Why do some people start running 20-30 minutes three days a week, and then find themselves running 25, 35, 45 miles a week, week after week, year after year? What motivates some to go from running one marathon to becoming a true marathon runner?

I asked a friend about his personal motivation. As he answered, he started realizing that he has run for so long (20 years or something) he doesn’t need a reason. At some point, being an athlete just became who he was. Without it, he would feel incomplete.

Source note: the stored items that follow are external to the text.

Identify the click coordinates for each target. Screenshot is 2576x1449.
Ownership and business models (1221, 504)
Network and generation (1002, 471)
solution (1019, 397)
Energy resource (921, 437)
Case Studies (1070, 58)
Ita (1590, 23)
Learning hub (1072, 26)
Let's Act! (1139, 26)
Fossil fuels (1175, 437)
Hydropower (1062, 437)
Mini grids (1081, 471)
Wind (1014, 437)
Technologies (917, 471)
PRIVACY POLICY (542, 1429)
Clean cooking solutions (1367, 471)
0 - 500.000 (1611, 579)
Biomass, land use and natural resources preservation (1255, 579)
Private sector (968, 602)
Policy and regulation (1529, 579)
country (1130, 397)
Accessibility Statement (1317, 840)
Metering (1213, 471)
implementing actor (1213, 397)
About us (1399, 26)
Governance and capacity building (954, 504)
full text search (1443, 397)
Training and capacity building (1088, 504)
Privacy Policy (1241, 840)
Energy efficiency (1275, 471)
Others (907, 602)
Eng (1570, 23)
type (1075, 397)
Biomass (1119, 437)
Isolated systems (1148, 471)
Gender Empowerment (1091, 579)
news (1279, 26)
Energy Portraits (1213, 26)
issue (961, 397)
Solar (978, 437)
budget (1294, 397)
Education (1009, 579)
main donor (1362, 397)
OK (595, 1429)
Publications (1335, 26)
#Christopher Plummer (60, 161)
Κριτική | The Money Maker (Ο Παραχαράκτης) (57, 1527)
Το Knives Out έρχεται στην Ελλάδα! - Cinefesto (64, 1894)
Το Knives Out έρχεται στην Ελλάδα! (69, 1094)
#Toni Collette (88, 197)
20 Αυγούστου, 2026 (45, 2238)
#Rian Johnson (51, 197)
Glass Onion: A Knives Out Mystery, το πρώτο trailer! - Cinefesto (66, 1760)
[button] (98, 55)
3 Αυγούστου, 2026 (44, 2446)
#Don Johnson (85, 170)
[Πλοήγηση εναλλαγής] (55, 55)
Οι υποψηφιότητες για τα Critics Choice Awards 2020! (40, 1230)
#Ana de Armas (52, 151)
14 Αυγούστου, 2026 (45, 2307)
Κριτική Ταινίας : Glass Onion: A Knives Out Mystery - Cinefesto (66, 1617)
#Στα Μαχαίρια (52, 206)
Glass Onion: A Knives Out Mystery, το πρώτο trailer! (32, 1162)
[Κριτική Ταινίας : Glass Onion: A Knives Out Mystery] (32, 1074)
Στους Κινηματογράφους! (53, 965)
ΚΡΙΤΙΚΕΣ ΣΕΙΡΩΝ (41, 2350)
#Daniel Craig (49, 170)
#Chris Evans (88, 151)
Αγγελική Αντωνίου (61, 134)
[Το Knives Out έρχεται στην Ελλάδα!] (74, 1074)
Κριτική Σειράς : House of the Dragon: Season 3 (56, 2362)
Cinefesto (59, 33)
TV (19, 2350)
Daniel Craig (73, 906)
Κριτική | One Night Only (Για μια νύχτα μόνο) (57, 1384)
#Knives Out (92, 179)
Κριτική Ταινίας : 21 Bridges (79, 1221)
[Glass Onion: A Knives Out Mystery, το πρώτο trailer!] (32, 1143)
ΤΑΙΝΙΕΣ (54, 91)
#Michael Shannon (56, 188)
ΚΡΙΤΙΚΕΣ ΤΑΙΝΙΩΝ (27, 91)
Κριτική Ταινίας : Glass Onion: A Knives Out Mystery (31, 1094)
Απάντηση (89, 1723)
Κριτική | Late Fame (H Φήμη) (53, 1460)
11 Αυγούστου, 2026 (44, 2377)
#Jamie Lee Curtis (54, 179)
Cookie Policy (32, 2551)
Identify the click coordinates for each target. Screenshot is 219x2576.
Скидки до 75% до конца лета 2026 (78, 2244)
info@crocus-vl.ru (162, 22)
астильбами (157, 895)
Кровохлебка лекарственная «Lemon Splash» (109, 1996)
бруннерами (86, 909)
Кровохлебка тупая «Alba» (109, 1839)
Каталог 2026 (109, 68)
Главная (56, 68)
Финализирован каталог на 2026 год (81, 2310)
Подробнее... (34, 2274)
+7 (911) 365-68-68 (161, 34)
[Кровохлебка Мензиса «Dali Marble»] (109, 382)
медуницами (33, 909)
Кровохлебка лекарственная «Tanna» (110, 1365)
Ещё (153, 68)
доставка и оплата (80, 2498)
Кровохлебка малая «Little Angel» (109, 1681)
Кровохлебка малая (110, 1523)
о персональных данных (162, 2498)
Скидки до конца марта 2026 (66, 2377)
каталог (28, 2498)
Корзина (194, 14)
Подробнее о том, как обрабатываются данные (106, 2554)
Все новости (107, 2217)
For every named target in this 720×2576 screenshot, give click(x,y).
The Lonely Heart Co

I understand that. But it raises the question, how did I get to this point? I wasn’t born running. In fact, I was a dancer for 15 years, never giving running a thought. And then one day (see “A cute boy”) that changed. The point is not that I started to run, but that I stuck with it. Here is what I think motivates me day after day, week after week, year after year.

Like 99.999% of athletes, I want to be fit, healthy, strong and dare I say it…thin. And as odd as this might sound, I really like to move. I liked the movement that was inherent in ballet and I like it in running too.

Second, I like the world I see, hear, smell and feel as a runner. From the hills by my house to the streets of a new city — like Warsaw, New York, Dubai, San Diego, and Prague — I experience life differently because I run.

I am proud that my kids see me as an athlete. They are young (seven, seven and eight) and I have run for as long as they can remember. They have picked it up too — just a little — and they understand the joy.

Fourth, running brings me peace.

I am also very motivated by the accomplishments of others. I watch and think, “If they can do that, I can do it too.” I am not always right, but it is pure motivation.

Oh, and I really like cookies.

And probably most motivating, it brings me joy. The friend I mentioned earlier works out two, three, four hours a day, six days a week (he is a triathlete). I once asked him, “Why?!!! (Psycho!)” His response was simple, “I just really like it.” What other motivation do you need?